Though Ms. Forbes briefly wondered whether she could just keep her husband on the ventilator until the drug arrived, she knew that was not what he wanted. He had agreed to the breathing tube if there was a reasonable chance of recovery, but that was no longer possible. Even if his oncologist had the drug on hand, Mr. Forbes was now too sick to tolerate it. Knowing that her husband would never again be able to enjoy the things he had loved, that his death was inevitable, his wife chose to make sure that he was comfortable. He died just three days after I met him, and she was at his side.


It is tempting to think that my patient could still be alive had he received the drug sooner, but it is impossible to know what would have happened. I have to wonder, as his family did, if there’s a better way.


There have been many attempts to improve the process. The much-publicized and controversial national Right to Try Act of 2018 allows patients and doctors to ask drug companies directly for access to unapproved treatments, without involving the F.D.A. Some experts argue that this was shortsighted; the F.D.A. does not appear to be the stumbling block. The agency approves nearly all such requests that come through, within hours or days, and can offer important safeguards.


Instead, often the main hurdle, as the Forbes family observed, is whether the drug company has an expanded-access program for a specific drug and if it does, whether it approves the request. There is no requirement for companies to report how many requests they accept, though some larger drug companies make this information public.
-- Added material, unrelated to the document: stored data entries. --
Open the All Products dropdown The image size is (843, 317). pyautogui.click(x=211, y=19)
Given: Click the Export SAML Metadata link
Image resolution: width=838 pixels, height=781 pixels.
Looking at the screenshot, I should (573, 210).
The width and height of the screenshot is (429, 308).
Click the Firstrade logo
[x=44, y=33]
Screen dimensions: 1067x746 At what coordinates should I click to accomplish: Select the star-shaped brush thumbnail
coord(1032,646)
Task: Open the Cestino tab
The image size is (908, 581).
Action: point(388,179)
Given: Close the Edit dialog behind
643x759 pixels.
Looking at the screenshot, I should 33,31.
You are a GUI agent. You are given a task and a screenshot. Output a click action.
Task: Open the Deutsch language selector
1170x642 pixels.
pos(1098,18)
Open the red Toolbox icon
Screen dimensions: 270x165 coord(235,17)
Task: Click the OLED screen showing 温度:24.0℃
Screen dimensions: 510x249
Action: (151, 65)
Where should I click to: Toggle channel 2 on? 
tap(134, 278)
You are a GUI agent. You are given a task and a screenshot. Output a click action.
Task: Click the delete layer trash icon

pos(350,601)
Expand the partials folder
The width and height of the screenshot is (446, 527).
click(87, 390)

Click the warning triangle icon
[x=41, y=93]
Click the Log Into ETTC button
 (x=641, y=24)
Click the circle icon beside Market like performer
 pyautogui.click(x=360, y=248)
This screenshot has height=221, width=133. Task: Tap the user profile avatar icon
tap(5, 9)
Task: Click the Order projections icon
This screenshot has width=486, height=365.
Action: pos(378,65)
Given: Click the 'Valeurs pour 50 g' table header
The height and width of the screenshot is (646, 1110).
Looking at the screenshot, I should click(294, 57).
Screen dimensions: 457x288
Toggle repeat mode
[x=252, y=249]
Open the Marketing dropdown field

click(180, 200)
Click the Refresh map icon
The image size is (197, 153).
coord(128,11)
Perhaps more important, it’s unknown to what extent families’ media campaigns affect these decisions. This is what troubles Arthur Caplan, a professor of bioethics at New York University’s Grossman School of Medicine. “If you have resources, then you hire PR people, you build your own website, and you have a pretty good chance of guilting or shaming the company into providing something to you,” he told me. “I understand why people do it, but it’s hardly an equitable system.”


Dr. Caplan has pioneered a possible solution. Working with Janssen Pharmaceuticals, a part of Johnson & Johnson, he heads an advisory committee of physicians, ethicists and community members who evaluate these requests and then develop a recommendation for the drug company. Much like the U.S. system for organ allocation, which Dr. Caplan also helped develop, this committee aims to ensure a fair allocation of a limited resource. Drug companies should not be swayed to say yes by the most sympathetic photos or pushed to say no because of a concern that a negative outcome could impact consumer confidence in a drug. Instead, the committee applies consistent criteria to each anonymous potential recipient and renders a decision based on medical factors rather than the pathos of a personal story, wealth or media prominence.


This is a start, particularly when coupled with better tracking of outcomes and improved education for clinicians about how to enroll their patients in clinical trials and navigate expanded access if those trials aren’t a possibility. A lawyer by training, Ms. Forbes did most of this navigation and advocacy on her own, but there are many families for whom that would not be possible. And when clinicians’ time is a limited resource, how much of this process can they realistically take on for a drug not yet proved to work?


That is the question behind so much of this conversation. How far do we go when the alternative is death? And what is sacrificed in the process? “You’re holding out hope that you might be that rare one, that if you can just stay alive long enough for the next drug, that might change things,” Ms. Forbes told me, reflecting on those final weeks.


Even though her husband never did receive the expanded-access drug, she does not regret that they devoted so much of their remaining time and effort to pursuing it. They believed that this medication would work, she said, but they were also able to consider a reality where Mr. Forbes did not live to see it.


“Despite how it all ended, it was good for Michael to feel positive and hopeful,” she said. “It was very good for me, because there was no stone unturned.” That is not the type of victory they wanted, but it is something.